The recovery process works like this:
Example of recovery sequence:
# data_file contains:
{"user:1": {"name": "Alice"}}
# wal_file contains:
{"operation": "set", "key": "user:2", "value": {"name": "Bob"}}
{"operation": "delete", "key": "user:1"}
# After recovery, self.data contains:
{"user:2": {"name": "Bob"}}
Another important method of this implementation is checkpoint
. It creates a permanent snapshot of the current state. Here is an example of a checkpointing process:
1. Current state:
data_file: {"user:1": {"name": "Alice"}}
wal_file: [set user:2 {"name": "Bob"}]
2. During checkpoint:
data_file: {"user:1": {"name": "Alice"}}
data_file.tmp: {"user:1": {"name": "Alice"}, "user:2": {"name": "Bob"}}
wal_file: [set user:2 {"name": "Bob"}]
3. After checkpoint:
data_file: {"user:1": {"name": "Alice"}, "user:2": {"name": "Bob"}}
wal_file: [] # Empty
MemTables serve as our database’s fast write path, providing quick access to recently written data. They maintain sorted order in memory, enabling efficient reads and range queries while preparing data for eventual persistent storage. You can think of a MemTable as a sorting tray on your desk:
class MemTable:
def __init__(self, max_size: int = 1000):
self.entries: List[Tuple[str, Any]] = []
self.max_size = max_size
def add(self, key: str, value: Any):
"""Add or update a key-value pair"""
idx = bisect.bisect_left([k for k, _ in self.entries], key)

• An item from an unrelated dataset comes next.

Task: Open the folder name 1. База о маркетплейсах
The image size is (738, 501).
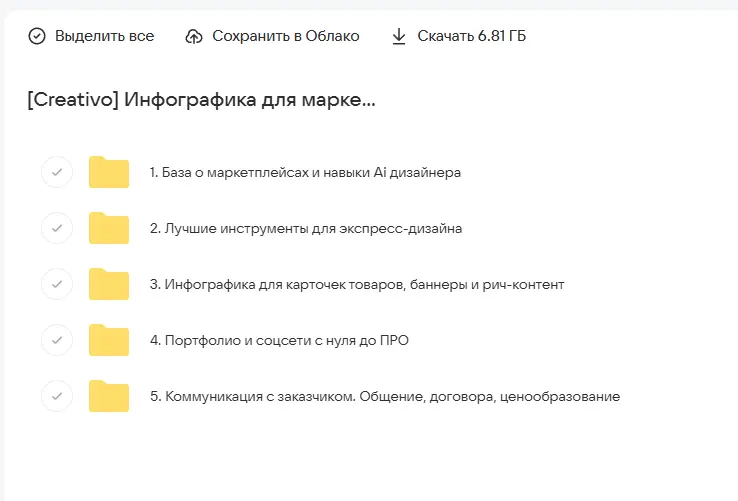Action: click(x=305, y=172)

if idx < len(self.entries) and self.entries[idx][0] == key:
self.entries[idx] = (key, value)
else:
self.entries.insert(idx, (key, value))
def get(self, key: str) -> Optional[Any]:
"""Get value for key"""
idx = bisect.bisect_left([k for k, _ in self.entries], key)
if idx < len(self.entries) and self.entries[idx][0] == key:
return self.entries[idx][1]
return None
def is_full(self) -> bool:
"""Check if memtable has reached max size"""
return len(self.entries) >= self.max_size
def range_scan(self, start_key: str, end_key: str) -> Iterator[Tuple[str, Any]]:
"""Scan entries within key range"""
start_idx = bisect.bisect_left([k for k, _ in self.entries], start_key)
end_idx = bisect.bisect_right([k for k, _ in self.entries], end_key)
return iter(self.entries[start_idx:end_idx])
Let’s see how the memtable stays sorted:
# Starting state:
entries = [
("apple", 1),
("cherry", 2),
("zebra", 3)
]
# Adding "banana" = 4:
# 1. Find insertion point (between "apple" and "cherry")
# 2. Insert new entry
# 3. Result:
entries = [
("apple", 1),
("banana", 4),
("cherry", 2),
("zebra", 3)
]
While our implementation uses a simple sorted list with binary search, production databases like LevelDB and RocksDB typically use more sophisticated data structures like Red-Black trees or Skip Lists. We used a simpler approach here to focus on the core concepts, but keep in mind, that real databases need these optimizations for better performance.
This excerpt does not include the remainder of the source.